Meet Wazhma Samizay, the owner of Retail Therapy in Seattle’s Capitol Hill neighborhood. A music lover and from a family who immigrated from Kabul, Afghanistan, Wazhma has been running her wonderfully quirky boutique since 2002 — the first boutique on Capitol Hill’s Pike Street corridor. The unique boutique specializes in clothing, gifts, jewelry, cards, art, and accessories with an emphasis on supporting small independent artists and designers — something Wazhma has been doing since she first opened her shop. With 19 years of being in business, Wazhma has created a community-driven space that proves anyone can benefit from a little retail therapy.
Fun fact: Retail Therapy is one of the recently announced recipients of the Comcast RISE award!
Get to know more about Wazhma and Retail Therapy in this week’s Business Spotlight Q&A!
The interview has been edited for length and clarity.
What’s your favorite part about the community your business is in and why?
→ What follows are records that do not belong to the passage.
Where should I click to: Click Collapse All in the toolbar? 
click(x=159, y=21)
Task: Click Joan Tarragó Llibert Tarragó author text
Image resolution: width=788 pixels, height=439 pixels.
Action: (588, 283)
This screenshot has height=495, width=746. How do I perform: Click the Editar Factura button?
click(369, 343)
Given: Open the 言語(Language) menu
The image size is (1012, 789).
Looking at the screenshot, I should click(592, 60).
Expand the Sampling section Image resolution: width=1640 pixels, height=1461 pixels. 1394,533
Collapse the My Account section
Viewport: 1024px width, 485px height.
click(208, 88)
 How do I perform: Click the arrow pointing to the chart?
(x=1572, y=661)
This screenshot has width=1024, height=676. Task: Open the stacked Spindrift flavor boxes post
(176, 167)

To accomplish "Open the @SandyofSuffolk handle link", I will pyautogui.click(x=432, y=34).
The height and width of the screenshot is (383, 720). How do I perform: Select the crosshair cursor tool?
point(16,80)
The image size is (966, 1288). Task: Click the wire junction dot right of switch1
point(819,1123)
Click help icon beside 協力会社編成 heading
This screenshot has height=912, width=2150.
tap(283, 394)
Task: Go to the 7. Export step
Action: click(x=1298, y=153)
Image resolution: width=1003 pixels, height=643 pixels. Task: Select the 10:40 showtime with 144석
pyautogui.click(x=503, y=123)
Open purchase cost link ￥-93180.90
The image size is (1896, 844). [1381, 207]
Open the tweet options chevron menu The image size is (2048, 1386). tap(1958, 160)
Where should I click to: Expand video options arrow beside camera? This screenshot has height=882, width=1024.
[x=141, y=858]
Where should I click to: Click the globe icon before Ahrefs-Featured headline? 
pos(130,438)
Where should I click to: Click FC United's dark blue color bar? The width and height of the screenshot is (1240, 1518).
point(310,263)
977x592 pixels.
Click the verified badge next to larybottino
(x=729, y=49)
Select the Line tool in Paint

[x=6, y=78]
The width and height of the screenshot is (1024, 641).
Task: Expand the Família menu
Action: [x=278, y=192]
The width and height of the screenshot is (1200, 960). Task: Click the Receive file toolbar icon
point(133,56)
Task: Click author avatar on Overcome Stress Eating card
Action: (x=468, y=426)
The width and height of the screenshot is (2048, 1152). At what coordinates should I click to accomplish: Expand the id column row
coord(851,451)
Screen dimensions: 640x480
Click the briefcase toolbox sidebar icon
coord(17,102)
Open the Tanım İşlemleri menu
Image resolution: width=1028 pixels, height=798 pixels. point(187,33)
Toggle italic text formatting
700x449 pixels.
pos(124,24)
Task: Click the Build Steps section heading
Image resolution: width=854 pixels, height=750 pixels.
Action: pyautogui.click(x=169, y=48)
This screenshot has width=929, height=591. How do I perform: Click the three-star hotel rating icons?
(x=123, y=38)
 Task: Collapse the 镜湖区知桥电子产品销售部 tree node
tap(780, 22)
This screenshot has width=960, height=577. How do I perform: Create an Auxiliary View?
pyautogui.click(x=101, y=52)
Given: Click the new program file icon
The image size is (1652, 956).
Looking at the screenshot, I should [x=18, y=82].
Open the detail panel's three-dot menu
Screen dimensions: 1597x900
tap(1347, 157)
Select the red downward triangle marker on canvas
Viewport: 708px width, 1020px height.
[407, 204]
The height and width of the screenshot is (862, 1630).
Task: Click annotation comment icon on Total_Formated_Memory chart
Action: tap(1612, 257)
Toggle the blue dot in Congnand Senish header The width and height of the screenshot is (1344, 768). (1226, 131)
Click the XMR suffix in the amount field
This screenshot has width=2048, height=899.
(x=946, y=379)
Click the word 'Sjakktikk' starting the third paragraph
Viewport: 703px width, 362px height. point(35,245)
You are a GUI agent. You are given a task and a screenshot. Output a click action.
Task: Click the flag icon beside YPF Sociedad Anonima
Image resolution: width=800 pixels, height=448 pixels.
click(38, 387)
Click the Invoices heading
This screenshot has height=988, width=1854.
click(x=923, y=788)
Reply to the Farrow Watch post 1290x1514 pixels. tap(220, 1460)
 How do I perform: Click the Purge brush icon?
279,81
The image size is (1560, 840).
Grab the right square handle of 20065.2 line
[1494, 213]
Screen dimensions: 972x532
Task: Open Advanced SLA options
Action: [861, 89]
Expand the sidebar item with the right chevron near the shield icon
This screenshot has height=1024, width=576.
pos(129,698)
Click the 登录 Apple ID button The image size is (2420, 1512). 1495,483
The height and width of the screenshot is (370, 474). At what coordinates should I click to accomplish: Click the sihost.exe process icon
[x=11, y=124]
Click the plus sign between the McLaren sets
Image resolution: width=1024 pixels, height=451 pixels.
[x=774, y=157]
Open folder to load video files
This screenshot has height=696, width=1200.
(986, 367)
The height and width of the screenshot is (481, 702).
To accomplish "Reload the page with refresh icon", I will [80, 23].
I mean, I love Capitol Hill for a lot of reasons — the big one is the diversity. I love the arts community here. I love that it feels like a small town in the middle of the big city because most of us up here know each other, and I love the sense of community with my neighborhood. I know also the business owners, we all look out for each other, we support one another. Those are some big ones for me.
Why is it important to you and your business that people #SpendLikeItMatters?
I think intentionality makes a huge difference. I talk to people all the time about the $5 T-shirt — there’s no such thing as a $5 T-shirt. There’s effort and resources and work that comes from so many other people long before it lands in your hands. […] Yes, the $5 T-shirt or the Amazon thing might be the easiest, quickest, least expensive way to do things, but the greater cost of it is so much more than having some intentionality and spending in a place that has more consideration of the bigger picture — consideration for the wellbeing of not just myself, but the people who make the clothes and what impact it was environmentally at a global scale. All these different things, they’re made by hundreds of people and hundreds of hours and their dreams. […] I think that’s the biggest part of why it matters.
What are some of your favorite local businesses and why?
I love Life on Mars. It’s probably my favorite local neighborhood bar that I go to. I love the music, the wall of records, the sense of community in there — I love that people know my name there. I appreciate that they’re the first bar to do a dry night, exploring, offering drinks that aren’t driven strictly by alcohol. I love Communion. That’s an incredible restaurant. I love all the good that Kristi [Brown] does by helping feed the community, but also the space just feels lush and rich and it’s a space I want to be in. In terms of retail stores, I love SugarPill, I love Retrofit — they’re all great, woman-owned businesses. I love Sweatbox Yoga, which is around the corner from me. All these places exhibit a sense of love for their community and their surroundings.